386 Protected Mode
386 Protected Mode (part 1)
Copyright 1991, Jack G. Ganssle
Abstract
Here's how protected mode changes everything you know about
the x86.
Published in Embedded Systems Programming, August 1991
In the few years since Intel release the 386 processor, it
has gone from a tremendously overpriced compute engine to the minimum processor
for anyone considering purchasing a PC. Proliferation versions (like the 386SX
and AMD's variants) drive the chip cost down while
maintaining software compatibility with the rest of the line.
It seems those of us in the embedded world could ignore this
technology, since so many designs revolve around low performance controllers.
Now, however, more and more embedded systems use the 386 series of components.
Examples include high speed data communications devices
(though in cheap modems the Z80 still reigns supreme), graphics equipment,
and ultra-high-speed data acquisition gear. Even the cockpit
displays of some modern jetliners use 386's as controllers.
Why? What's so great about the 386 that compels a designer
to include a $325 processor in his embedded system? The 386 offers two
important features: raw compute horsepower, and the potential for a huge address
space.
I recently had the opportunity to design a rather complex
embedded system using a 386, and found the experience to be both frustrating
and
rewarding. Frustrating, because Intel's documentation assumes the reader is
completely knowledgeable about protected mode. Rewarding,
because the processor's power and complexity is awesome. I ended the project
with a great deal of respect for those who mastered this
complexity to design the chip way back in the mid-80s. 386 Benefits
Most of us computing with a 386-based PC run the processor
in its slowest and least functional mode. Yet, even then we get staggering
performance improvements over that for which we lusted a decade ago. Most
PC applications run in "real mode", using 8088-like 20
bit addresses and 16 bit registers.
The 386 can and does often act just like a very fast 8088.

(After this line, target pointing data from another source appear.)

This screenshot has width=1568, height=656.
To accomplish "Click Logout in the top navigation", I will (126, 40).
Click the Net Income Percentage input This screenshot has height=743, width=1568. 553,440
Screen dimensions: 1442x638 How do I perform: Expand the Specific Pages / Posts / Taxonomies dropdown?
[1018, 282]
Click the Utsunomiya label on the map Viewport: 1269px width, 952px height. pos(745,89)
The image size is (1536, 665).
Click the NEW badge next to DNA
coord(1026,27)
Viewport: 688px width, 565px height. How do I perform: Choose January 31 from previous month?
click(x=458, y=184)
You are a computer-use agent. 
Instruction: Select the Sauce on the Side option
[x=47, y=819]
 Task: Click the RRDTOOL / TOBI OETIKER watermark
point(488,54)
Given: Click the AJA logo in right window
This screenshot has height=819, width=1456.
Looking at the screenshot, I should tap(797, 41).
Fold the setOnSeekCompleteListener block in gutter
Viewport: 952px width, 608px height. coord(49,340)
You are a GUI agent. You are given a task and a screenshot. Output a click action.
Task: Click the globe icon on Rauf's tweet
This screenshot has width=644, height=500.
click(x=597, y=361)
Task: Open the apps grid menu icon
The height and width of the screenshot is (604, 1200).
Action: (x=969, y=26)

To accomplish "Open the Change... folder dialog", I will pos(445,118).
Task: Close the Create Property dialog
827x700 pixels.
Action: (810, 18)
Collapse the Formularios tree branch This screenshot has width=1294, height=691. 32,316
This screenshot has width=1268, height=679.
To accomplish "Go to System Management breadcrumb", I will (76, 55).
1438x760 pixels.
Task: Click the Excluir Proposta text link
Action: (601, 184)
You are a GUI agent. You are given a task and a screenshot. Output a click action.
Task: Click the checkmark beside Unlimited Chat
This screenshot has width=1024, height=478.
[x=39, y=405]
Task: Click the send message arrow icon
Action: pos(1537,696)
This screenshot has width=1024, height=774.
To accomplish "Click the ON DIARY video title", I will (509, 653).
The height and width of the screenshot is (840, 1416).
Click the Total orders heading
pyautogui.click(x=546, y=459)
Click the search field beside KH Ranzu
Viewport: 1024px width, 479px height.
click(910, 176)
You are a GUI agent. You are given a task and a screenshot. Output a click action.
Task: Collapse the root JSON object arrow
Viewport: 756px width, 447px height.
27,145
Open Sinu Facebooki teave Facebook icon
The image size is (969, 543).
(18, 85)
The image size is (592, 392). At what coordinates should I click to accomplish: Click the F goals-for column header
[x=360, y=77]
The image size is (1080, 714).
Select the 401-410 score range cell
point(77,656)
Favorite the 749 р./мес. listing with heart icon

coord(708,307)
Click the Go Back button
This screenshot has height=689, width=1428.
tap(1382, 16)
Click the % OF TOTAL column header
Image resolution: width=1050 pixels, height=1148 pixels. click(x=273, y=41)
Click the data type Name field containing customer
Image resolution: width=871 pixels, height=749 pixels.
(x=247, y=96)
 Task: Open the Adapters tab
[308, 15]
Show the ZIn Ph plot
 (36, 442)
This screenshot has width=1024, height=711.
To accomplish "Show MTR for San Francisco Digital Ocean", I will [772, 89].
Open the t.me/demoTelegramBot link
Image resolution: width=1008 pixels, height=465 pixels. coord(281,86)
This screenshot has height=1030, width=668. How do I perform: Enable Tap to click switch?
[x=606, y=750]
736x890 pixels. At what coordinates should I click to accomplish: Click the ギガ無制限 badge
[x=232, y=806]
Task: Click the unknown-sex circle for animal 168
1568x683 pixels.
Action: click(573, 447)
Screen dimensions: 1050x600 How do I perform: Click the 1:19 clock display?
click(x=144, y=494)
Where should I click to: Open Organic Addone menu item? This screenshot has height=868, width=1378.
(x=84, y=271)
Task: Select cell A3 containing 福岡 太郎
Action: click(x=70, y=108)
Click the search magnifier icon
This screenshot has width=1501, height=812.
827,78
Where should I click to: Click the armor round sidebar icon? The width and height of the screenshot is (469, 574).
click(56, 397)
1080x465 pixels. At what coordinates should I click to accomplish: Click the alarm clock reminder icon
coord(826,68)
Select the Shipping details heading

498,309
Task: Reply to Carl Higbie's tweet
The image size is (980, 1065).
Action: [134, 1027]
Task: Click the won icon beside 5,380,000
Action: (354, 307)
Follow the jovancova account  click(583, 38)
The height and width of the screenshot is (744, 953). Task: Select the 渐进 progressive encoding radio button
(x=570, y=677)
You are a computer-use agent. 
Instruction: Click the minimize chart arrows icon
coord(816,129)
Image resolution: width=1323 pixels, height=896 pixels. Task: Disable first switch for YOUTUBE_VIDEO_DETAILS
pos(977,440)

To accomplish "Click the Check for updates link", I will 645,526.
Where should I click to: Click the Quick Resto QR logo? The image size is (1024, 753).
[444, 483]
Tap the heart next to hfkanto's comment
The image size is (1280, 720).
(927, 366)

It's most obvious virtue is its raw speed. With no wait states machine cycles
take only two clocks. At 33 Mhz, this is a blazing 61 nsec per cycle. Short
instructions (e.g., a register to register move) complete in
two cycles, or about 122 nsec. This baby is no slouch at moving data!
There is a sort of hidden price to running so fast, though.
How many memory systems can present data so quickly? Inject a single wait
state, and the machine's performance declines by a third. Any high performance
embedded system will likely need costly cache to properly
match memory speeds to the processor's bandwidth.
The 386 has a richer instruction set than it's 80x88 cousins.
32 bit multiply/divides, barrel shifters that shift up to 32 bits in 7
cycles, and bit manipulations are all included. All registers are 32 bits,
so handling decent sized data is a breeze.
Embedded people might be disappointed with its lack of peripherals.
64180/Z180, 8051, 80196, and other embedded parts include timers,
serial ports, and the like, all designed to reduce the cost and size of a
system. Not so the 386, which is targeted only at high
performance, high cost applications. I hope Intel or AMD does eventually come
up with versions specifically for embedded markets,
including serial and parallel ports. It would seem a sensible use of the vendors'
ability to cram ever more functionality onto a piece of
silicon. After all, even the RISC folks are now targeting processors specifically
towards the embedded marketplace. Protected vs. Real
Modes
If you've worked with the 80x88 family, you are intimately
familiar with what 386 documentation calls "Real Mode".
Real Mode
addresses are limited to 20 bits, and are generated by adding a 16 bit segment
register, shifted left four bits, to a 16 bit offset. This
much maligned segmentation causes no end of grief for programmers trying to
access large data structures. Since an offset cannot exceed 16
bits, you just can't increment beyond 64k; you'll have to watch for a 64k
boundary and then play games with the segment register.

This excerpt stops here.